Your sacrifice is brokenness
A heart that's full of Tenderness
come and break me Lord
To seek You in Your righteousness
To find You in Your holiness
Come and take me Lord
That I could learn to trust You
In every way to love You
Strip away all that remains for Your glory and Your Name
'til there's nothing left of me
Burn the kingdoms I have made
that You would shine
And I would fade '
til there's nothing left of me'til there's nothing left of me
Your Spirit is the only One
that can conform me
To Your Son
let Him move in me ?
Your grace is written deep in me
You've signed my heart to purity
with Your holy blood
Aren't the lyrics beautiful? I've always sung this and meant it. It turns out I had no clue.
Lately, stripped away is how I feel. But the sweet surrendering spirit I felt when singing this is nothing like I feel now--stripped and bare and raw. I want to cry out to God, "Hey, wait, I changed my mind!" Actually, that probably sounds a lot better than what I've been saying to God lately.

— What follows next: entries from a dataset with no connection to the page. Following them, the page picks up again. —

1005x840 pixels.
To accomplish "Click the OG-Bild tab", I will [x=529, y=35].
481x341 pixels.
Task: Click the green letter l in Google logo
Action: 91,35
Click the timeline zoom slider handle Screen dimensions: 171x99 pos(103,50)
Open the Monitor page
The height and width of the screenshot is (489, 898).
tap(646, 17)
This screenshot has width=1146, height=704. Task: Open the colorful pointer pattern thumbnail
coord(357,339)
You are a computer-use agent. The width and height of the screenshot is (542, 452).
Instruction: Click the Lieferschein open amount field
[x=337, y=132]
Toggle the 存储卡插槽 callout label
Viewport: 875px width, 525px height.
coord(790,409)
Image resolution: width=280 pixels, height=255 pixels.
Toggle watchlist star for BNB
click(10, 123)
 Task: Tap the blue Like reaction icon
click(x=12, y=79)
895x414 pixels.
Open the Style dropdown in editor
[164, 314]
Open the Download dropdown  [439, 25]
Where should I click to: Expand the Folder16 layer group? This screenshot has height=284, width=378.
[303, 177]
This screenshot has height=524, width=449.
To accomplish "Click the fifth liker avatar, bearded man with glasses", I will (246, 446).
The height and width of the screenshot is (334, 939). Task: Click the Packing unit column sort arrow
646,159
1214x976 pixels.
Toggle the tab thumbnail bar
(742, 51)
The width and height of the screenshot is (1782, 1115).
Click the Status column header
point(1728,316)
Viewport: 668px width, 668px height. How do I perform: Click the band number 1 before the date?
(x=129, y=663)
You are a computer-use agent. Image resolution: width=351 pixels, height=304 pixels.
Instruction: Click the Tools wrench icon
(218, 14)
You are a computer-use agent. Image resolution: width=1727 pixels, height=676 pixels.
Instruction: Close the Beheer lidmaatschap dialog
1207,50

I believe that God is using this very low place in my life for good. I know that He will never leave me nor forsake me. I know that He is good. I know that He loves me. I've always said (well, at least for many years I've said) that He is enough. Enough for my heart. Enough for my hurts. Enough for my needs. I meant it, but...... Now God is teaching me that He is Enough (at this point, that's what I see the lesson being-Irealize that when I'm on the other side of this time I may find that there was another lesson.)
My new year's resolution was going to be to seek God more. I'm thinking it should probably be to seek Him more fully and to surrender completely to Him. See, the problem is: This is not what I want to do!!! I realized last night at church as we sang that my arms were crossed over my chest and my jaw was tight, not only was I sad, but I was really angry. I do not want to be broken anymore. I do not want to surrender my dreams. I do not want to live on faith, stepping when led to step and drawing back when led to draw back. I want to have a plan. I want to know how it ends. I want to be in control. I don't want it to hurt anymore!
Here are my resolutions for 2010:
1. Love and seek God with my whole heart, mind, soul and strength.
2. Surrender control in whatever area God asks (again and again, as necessary) until surrender is complete.
I fully expect that when 2011 arrives, my heart will look much different--if I persevere.